Top of DATA IN THIS EXERCISE
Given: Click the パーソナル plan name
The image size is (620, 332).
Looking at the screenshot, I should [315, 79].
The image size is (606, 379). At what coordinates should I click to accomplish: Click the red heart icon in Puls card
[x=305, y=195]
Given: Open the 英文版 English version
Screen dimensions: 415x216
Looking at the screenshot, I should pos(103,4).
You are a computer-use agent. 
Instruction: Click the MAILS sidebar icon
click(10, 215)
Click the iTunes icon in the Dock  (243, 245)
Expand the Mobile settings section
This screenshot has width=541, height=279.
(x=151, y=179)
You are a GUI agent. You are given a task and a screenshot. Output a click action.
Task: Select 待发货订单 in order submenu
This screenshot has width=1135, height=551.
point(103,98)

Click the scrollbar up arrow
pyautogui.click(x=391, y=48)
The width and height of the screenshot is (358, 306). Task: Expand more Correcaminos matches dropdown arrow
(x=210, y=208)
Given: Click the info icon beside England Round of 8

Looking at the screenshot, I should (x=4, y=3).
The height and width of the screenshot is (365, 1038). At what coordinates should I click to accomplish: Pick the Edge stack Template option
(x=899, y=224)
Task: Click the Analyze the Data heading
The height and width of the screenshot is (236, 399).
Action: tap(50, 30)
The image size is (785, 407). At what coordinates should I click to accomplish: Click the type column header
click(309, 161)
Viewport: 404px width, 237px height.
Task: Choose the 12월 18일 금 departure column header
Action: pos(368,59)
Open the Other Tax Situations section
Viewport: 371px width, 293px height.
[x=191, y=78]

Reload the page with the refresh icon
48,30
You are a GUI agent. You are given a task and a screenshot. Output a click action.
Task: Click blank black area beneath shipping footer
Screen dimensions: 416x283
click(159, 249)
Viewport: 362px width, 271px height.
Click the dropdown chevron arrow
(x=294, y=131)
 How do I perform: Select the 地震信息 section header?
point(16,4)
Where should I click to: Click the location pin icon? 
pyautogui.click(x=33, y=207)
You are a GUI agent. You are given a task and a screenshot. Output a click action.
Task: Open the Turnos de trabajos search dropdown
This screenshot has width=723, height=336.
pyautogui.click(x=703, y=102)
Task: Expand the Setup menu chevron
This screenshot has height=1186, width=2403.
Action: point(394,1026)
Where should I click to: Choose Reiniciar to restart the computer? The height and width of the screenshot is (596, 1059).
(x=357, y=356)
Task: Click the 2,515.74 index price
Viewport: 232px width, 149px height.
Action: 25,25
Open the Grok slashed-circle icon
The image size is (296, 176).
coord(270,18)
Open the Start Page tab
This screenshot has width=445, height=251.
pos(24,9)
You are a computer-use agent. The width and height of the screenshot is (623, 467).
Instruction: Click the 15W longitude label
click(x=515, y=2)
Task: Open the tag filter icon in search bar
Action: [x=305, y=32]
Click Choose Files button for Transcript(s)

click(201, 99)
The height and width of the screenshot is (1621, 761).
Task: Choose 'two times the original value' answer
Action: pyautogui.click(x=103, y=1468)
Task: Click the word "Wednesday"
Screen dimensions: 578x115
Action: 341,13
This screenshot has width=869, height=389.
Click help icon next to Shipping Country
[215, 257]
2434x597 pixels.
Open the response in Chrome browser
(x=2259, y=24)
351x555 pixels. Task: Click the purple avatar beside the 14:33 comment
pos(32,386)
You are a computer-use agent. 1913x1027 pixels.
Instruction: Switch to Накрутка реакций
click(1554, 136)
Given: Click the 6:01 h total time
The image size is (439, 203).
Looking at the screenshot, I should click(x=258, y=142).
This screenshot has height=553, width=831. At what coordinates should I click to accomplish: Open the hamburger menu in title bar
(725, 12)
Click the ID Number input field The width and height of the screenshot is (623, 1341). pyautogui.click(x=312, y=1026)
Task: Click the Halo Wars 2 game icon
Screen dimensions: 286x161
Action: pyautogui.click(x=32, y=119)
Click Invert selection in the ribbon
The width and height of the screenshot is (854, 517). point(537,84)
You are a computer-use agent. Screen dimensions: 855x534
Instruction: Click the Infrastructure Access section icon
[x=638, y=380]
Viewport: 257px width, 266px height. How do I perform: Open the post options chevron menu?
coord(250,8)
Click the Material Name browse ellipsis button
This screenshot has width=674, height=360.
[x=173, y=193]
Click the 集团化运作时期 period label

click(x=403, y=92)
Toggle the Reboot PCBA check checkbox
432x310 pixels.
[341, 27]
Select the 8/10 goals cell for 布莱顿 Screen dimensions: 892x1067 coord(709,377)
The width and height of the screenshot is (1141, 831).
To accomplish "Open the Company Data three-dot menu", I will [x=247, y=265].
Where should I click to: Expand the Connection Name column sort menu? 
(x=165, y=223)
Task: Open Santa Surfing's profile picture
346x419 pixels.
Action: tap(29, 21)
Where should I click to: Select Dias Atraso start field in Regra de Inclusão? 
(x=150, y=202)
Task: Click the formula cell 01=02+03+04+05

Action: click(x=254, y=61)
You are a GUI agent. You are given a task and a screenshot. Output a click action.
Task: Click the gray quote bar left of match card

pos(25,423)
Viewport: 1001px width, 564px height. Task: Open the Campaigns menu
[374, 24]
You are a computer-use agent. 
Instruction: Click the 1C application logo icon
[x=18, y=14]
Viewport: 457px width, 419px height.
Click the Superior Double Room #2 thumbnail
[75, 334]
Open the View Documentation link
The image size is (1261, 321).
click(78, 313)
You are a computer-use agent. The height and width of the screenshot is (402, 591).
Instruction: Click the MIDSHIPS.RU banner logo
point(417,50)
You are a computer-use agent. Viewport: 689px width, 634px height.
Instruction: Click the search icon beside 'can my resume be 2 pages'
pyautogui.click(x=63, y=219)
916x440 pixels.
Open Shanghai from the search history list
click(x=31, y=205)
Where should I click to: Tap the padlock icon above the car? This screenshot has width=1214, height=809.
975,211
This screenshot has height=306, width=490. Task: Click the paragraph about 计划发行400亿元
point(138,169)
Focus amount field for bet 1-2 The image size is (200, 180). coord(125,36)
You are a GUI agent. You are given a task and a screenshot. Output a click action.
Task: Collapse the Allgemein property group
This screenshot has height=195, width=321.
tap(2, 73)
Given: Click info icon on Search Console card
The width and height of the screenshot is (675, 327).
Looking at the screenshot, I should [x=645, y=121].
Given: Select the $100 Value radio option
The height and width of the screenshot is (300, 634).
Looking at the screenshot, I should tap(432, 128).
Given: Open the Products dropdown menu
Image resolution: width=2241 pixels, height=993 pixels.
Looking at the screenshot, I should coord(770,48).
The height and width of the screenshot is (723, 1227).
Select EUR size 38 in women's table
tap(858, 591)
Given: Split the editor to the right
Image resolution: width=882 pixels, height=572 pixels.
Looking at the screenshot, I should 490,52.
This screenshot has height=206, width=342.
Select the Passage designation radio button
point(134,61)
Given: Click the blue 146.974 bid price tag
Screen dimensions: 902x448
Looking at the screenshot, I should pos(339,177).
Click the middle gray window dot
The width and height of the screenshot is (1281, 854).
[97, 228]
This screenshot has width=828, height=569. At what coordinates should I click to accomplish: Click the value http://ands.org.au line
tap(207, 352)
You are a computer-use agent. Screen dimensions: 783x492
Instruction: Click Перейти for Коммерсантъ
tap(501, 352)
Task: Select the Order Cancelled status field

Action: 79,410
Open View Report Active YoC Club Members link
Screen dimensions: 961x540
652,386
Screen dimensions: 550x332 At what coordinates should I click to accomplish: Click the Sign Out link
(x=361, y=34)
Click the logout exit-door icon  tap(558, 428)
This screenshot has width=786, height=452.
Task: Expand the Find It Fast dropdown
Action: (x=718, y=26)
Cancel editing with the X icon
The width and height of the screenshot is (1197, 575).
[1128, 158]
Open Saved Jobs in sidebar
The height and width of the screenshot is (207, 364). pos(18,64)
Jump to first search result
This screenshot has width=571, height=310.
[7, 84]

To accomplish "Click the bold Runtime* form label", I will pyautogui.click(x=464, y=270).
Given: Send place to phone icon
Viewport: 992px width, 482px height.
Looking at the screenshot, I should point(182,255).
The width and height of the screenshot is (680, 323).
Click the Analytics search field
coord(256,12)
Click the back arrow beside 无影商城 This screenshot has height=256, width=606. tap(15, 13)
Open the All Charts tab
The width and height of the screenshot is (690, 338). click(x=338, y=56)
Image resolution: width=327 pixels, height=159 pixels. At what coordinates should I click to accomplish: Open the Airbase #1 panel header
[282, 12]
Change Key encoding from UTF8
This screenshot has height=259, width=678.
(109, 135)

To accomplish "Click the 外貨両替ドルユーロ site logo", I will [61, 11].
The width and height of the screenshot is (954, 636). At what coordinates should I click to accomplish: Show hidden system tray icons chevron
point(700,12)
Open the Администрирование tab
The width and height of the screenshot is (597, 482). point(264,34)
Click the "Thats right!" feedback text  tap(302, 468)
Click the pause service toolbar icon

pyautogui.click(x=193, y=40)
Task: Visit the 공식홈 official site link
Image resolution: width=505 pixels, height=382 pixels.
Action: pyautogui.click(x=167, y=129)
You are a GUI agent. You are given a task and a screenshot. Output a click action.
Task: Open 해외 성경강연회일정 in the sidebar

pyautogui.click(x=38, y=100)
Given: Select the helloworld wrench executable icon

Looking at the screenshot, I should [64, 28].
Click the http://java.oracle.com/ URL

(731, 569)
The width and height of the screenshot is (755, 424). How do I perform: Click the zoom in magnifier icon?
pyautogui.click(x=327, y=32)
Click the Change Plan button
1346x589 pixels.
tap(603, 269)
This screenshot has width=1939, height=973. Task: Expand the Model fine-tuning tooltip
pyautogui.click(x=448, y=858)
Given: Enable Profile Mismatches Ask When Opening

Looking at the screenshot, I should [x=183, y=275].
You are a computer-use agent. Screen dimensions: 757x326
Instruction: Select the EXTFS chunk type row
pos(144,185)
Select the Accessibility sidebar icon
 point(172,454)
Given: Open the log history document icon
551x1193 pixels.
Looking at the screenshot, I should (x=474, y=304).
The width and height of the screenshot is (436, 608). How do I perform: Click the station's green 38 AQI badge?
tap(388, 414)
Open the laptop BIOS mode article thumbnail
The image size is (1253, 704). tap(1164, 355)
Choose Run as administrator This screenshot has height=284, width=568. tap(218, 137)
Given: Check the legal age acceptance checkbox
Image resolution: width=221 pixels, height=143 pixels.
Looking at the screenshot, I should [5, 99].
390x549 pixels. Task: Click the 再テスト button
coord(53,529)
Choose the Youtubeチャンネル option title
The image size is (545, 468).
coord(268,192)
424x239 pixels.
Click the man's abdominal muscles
Bottom of DATA IN THIS EXERCISE
» WORK REQUEST: Repeat, word for word, the lines from the opening of the material through the line containing "Given: Open the 英文版 English version".

» COMPLETED TASK:
Given: Click the パーソナル plan name
The image size is (620, 332).
Looking at the screenshot, I should [315, 79].
The image size is (606, 379). At what coordinates should I click to accomplish: Click the red heart icon in Puls card
[x=305, y=195]
Given: Open the 英文版 English version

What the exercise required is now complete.